И пока Пушкин запирал опять бильярдную, он постучался к няне:
— А, Арина Родионовна! Пожалуй-ка сюда на расправу.
Но как только та выглянула из-за двери: "Что, батюшка мой", — Пушкин предупредил приятеля:
— Да вот он, как волк, проголодался и хочет знать, скоро ли ты наконец угостишь его обедом?
Старушка руками всплеснула:
— А у меня, старой, и из ума вон! Сейчас бегу на кухню, милые вы мои, сию минуту!
И дверь ее захлопнулась у них перед носом.
V
В «клетушке», действительно, было куда уютней: затопленная тем временем печь весело трещала, распространяя тепло и свет. В ожидании обеда два друга, обнявшись за плечи, начали ходить вместе взад и вперед.
— В Крыму ты, значит, пробыл всего три недели и вернулся опять в Екатеринослав? — возобновил Пущин прерванный давеча няней разговор.
— Нет, туда я, к счастью, уже не попал, — отвечал Пушкин. — Раевские завезли меня сперва в Киевскую губернию, в село Каменку, к матери старика Раевского, а оттуда, через несколько дней, я отправился прямо в Кишинев, куда между тем перебрался уже Инзов со своим попечительным комитетом.
— Он был ведь назначен наместником Бессарабской области, вместо Бахметева?
— Да, временно, пока тот вылечится от ран, а через год, когда и генерал-губернатор Ланжерон уехал за границу в бессрочный отпуск, Инзову поручили управлять также всем Новороссийским краем. Поселился я было в глиняной мазанке одного русского переселенца, но Инзов предложил мне две комнатки в своем наместническом доме: одну — собственно для меня, другую — для моего Никиты.
— Дом этот проездом мне, помнится, показывали; стоит он ведь особняком на пригорке?

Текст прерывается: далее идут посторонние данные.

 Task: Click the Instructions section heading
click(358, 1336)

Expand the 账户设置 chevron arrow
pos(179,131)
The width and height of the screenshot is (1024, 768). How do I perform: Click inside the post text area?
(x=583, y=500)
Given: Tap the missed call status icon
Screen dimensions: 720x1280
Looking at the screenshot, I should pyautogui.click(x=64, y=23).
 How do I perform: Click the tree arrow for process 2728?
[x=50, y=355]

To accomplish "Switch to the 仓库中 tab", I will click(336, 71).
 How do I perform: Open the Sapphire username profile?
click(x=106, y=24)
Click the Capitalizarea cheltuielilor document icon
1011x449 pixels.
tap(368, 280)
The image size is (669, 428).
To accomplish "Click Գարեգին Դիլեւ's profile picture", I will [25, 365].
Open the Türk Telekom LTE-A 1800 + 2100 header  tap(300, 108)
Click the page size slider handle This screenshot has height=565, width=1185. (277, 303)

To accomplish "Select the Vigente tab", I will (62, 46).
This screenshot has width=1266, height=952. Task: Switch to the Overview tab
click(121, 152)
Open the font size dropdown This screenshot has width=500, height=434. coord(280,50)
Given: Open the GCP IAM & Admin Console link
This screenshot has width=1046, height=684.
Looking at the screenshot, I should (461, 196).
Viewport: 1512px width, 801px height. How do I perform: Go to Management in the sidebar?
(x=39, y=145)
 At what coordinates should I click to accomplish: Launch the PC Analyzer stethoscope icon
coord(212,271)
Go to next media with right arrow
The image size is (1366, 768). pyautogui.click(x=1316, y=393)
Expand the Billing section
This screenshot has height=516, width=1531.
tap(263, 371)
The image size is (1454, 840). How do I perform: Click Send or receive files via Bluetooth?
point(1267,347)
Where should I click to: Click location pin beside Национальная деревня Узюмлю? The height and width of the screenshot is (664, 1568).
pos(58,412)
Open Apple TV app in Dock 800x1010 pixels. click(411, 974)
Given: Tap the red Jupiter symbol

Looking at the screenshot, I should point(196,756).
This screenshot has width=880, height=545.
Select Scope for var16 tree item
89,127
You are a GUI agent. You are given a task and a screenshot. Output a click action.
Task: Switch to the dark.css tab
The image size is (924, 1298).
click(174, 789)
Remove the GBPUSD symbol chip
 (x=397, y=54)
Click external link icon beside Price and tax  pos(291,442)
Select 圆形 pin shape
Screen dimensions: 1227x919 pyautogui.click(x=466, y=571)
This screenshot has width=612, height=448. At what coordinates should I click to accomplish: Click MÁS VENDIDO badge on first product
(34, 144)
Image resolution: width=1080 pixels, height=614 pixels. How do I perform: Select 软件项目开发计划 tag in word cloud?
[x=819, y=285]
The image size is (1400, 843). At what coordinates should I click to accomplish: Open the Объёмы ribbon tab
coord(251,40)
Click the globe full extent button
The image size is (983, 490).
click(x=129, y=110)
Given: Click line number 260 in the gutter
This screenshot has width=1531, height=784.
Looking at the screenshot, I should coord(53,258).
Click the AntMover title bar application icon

— Да, и окна мои выходили прямо в сад, на виноградник. Под скатом — лощина с речкой Быком и озером; налево — каменоломни и новый город, а на горизонте — горы с белыми мазанками. Вид чудесный — даже сквозь решетки окон.
— Так тебя держали за золотой решеткой, как жар-птицу? — усмехнулся Пущин. — А столовался ты где?
— Где придется: у Инзова, у знакомых в городе, а то и в «Зеленом» трактире.
— Знаю! Прислуживала там молодая молдаванка, Мариола, у которой такой славный голос.
— Вот, вот! Одну из ее песен — "Черную шаль" — я переложил по-русски: весь Кишинев потом знал ее наизусть.